#### AVAILABLE RECORDS:
+++

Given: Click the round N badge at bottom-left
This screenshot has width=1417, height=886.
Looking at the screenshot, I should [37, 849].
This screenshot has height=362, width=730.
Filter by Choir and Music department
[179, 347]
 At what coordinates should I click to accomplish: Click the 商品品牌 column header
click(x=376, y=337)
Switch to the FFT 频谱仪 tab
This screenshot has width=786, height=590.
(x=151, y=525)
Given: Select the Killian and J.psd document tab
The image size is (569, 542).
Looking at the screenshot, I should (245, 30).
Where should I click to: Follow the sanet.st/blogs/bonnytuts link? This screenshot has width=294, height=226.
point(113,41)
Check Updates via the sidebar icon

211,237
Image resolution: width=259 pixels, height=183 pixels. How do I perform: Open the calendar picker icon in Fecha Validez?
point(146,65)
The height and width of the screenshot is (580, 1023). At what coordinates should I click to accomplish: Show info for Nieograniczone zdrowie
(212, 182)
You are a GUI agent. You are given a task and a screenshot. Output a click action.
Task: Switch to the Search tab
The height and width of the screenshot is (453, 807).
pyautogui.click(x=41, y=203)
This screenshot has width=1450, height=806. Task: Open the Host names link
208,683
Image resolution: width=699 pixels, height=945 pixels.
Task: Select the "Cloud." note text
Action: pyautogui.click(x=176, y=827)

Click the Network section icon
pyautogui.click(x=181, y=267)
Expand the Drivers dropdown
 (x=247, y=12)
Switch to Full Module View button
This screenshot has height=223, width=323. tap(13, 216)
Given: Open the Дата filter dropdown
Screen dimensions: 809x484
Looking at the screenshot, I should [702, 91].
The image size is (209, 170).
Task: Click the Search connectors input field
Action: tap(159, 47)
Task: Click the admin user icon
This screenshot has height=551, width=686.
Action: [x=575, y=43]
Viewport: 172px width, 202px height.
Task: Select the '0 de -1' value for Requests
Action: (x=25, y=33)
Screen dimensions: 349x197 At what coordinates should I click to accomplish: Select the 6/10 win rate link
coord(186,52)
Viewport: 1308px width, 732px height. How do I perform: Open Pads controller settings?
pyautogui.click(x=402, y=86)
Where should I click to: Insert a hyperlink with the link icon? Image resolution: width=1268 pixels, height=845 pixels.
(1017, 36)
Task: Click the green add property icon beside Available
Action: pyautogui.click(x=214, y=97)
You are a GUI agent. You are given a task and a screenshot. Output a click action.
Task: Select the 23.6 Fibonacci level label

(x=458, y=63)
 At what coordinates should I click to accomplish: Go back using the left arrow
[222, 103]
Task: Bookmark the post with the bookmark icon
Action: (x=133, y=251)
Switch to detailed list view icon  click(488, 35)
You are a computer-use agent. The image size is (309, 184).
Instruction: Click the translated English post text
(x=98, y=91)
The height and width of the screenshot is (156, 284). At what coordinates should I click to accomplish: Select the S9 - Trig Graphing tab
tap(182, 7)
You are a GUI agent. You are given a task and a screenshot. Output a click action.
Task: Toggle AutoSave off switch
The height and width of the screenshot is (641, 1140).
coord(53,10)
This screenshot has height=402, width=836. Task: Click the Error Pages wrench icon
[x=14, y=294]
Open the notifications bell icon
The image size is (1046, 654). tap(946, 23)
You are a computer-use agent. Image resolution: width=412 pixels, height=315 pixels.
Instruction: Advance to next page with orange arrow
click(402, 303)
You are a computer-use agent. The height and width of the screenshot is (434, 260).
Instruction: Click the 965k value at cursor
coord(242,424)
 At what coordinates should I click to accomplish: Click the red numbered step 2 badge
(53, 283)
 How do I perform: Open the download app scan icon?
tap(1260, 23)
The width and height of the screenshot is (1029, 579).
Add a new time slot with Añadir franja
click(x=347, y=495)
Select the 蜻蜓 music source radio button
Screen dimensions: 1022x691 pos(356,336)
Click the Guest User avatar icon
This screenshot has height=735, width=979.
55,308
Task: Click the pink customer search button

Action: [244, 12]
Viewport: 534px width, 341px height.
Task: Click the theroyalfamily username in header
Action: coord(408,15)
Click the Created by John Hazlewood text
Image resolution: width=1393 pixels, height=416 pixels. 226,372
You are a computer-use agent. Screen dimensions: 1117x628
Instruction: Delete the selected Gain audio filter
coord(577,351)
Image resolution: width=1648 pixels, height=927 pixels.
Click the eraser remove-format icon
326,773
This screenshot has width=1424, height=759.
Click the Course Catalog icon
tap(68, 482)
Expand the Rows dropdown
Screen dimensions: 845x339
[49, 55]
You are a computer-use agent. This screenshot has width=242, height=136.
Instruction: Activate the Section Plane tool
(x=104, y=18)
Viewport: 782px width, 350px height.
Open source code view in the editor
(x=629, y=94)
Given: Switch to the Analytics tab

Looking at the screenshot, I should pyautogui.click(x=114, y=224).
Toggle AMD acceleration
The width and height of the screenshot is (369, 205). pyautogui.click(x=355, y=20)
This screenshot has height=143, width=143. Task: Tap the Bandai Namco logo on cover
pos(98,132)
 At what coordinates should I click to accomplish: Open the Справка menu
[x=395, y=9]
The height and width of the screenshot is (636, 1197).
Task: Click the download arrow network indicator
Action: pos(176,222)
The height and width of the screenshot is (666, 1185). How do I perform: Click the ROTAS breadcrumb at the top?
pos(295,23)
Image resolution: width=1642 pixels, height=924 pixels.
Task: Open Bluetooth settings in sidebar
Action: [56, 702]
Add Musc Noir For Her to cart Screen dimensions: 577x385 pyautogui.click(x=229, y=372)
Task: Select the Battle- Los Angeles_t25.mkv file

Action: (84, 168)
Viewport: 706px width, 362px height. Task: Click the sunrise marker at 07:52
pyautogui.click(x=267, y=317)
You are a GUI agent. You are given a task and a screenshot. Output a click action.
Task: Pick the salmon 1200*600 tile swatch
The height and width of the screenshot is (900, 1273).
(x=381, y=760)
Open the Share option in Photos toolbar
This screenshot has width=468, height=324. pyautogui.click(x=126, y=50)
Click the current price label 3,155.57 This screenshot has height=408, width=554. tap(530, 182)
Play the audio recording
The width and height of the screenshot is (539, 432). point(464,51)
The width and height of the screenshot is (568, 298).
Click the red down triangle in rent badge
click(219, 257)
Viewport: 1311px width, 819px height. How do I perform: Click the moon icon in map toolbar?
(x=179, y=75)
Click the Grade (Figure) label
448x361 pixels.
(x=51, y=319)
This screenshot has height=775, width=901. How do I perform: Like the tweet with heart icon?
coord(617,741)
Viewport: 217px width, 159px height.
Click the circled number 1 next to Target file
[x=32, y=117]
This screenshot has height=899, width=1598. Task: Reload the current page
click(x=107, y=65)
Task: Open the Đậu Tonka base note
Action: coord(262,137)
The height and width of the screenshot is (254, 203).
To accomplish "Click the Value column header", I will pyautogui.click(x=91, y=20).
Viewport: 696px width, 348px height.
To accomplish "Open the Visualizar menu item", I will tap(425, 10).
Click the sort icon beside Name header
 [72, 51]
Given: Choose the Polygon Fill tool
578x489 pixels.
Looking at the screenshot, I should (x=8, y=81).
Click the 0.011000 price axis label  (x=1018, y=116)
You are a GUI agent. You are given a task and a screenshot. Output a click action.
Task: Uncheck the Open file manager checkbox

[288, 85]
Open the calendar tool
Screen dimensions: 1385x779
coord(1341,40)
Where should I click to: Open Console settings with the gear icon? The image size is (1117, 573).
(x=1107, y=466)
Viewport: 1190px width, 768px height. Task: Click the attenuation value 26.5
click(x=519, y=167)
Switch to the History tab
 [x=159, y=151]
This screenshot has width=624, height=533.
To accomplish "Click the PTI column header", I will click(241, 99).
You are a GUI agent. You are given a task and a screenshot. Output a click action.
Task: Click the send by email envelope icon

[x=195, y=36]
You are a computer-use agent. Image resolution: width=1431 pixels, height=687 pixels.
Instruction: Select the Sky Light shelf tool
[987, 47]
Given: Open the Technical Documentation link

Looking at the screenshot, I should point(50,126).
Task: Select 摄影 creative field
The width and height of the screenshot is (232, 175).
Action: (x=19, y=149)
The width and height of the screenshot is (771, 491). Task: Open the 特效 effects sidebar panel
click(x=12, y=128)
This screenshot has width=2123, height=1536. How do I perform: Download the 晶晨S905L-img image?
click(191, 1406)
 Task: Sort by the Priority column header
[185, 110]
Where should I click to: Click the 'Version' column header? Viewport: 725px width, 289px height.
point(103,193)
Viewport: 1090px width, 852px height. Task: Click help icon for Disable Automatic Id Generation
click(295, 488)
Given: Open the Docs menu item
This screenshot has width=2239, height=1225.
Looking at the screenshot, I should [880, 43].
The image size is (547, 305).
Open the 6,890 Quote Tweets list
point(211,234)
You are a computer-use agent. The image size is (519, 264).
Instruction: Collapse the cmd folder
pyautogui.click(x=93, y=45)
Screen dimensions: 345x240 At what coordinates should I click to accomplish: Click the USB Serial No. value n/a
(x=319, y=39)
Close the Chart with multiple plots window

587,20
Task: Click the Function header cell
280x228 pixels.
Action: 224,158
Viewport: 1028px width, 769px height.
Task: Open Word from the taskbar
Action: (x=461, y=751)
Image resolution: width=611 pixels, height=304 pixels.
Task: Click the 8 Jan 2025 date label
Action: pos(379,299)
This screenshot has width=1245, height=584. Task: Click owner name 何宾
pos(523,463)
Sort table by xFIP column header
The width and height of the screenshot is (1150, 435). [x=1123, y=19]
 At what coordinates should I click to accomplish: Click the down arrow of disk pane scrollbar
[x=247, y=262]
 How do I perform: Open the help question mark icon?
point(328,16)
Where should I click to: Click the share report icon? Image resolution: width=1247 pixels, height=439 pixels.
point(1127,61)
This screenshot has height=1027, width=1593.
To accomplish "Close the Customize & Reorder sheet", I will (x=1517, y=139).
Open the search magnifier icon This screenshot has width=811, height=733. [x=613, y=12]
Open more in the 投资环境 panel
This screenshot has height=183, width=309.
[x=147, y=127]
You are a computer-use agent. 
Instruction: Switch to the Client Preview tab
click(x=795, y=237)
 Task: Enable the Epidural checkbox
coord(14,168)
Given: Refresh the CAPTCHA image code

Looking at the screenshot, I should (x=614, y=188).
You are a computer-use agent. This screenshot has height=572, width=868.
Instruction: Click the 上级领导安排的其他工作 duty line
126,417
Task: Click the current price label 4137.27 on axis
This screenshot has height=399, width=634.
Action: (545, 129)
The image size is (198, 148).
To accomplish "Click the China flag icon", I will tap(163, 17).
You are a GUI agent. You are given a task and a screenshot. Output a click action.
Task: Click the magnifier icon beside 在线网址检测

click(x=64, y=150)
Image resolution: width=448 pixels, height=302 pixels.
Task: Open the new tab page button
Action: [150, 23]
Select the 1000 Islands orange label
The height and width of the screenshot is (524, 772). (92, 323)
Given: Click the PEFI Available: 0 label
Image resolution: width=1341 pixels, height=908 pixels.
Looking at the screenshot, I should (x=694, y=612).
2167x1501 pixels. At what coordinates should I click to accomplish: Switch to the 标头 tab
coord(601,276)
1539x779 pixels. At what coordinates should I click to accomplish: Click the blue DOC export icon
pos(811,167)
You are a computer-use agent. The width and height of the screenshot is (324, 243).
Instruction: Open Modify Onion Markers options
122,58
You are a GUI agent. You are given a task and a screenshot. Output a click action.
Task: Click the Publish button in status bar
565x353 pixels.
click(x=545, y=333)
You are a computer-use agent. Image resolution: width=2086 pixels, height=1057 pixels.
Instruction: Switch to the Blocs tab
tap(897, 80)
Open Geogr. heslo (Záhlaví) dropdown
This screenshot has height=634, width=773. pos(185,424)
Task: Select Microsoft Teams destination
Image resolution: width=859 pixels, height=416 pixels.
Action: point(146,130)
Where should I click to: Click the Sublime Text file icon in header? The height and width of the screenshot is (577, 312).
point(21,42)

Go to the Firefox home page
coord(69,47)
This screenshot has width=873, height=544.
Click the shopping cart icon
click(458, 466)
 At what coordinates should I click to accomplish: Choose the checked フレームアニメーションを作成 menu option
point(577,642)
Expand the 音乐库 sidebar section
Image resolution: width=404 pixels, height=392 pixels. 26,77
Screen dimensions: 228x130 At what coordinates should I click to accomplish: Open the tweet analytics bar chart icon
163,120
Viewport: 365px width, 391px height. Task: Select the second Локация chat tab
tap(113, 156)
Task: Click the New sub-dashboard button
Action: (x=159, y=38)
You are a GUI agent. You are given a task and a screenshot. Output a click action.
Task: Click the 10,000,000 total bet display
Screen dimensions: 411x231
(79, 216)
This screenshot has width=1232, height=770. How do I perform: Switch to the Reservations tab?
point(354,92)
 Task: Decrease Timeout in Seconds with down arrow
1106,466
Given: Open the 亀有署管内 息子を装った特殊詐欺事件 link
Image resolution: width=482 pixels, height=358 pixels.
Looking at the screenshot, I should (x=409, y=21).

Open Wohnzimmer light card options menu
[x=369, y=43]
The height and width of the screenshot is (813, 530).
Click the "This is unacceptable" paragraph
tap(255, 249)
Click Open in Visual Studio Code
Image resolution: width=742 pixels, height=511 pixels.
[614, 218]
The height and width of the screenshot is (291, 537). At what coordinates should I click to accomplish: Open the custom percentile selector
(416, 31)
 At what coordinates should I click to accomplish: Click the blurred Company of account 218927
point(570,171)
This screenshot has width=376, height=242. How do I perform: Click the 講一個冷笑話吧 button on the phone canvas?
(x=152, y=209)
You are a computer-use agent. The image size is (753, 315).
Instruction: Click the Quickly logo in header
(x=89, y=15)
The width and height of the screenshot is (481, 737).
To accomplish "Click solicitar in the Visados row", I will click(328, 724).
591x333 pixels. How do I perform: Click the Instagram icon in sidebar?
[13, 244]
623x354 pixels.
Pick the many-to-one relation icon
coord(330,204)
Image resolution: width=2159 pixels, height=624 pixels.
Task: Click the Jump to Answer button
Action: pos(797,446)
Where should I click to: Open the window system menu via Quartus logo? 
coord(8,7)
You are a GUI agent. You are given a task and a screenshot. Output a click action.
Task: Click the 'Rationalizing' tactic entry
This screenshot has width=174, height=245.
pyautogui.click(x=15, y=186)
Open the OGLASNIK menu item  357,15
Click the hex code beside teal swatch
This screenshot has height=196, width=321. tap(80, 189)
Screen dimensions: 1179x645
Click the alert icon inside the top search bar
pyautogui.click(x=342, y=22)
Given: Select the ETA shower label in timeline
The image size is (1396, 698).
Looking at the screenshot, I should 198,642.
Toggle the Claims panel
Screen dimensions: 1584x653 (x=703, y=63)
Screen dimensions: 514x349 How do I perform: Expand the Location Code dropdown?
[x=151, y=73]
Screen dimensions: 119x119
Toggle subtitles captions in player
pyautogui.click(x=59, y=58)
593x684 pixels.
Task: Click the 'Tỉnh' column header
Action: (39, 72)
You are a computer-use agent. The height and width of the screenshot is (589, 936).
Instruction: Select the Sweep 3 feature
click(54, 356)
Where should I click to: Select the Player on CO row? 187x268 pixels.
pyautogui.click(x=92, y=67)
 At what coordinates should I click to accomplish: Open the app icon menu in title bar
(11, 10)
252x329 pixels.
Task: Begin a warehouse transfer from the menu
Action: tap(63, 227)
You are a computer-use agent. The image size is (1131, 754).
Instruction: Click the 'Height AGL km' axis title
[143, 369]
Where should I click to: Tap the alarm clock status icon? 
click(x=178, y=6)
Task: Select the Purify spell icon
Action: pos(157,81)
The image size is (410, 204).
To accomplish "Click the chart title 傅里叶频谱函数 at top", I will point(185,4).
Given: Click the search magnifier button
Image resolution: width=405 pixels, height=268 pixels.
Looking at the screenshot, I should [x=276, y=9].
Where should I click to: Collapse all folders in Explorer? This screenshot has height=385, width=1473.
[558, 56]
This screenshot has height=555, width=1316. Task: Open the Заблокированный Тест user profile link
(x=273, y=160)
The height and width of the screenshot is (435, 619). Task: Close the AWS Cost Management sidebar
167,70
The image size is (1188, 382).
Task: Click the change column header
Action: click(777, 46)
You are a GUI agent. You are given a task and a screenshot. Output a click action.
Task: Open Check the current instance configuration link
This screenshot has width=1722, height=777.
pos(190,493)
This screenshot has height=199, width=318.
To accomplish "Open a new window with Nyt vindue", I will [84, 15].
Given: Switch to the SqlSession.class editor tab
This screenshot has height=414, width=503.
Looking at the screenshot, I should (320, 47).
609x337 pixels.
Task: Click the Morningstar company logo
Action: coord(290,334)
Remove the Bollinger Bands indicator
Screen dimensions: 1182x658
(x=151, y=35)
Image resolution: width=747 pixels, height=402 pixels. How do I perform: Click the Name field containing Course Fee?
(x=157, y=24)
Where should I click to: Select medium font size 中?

+++

#### WHAT YOU NEED TO DO:
Count the lines in the rows above that contain the word "logo", treating uppercase and lowercase as distinct, and give only the number.

#### SOLUTION:
4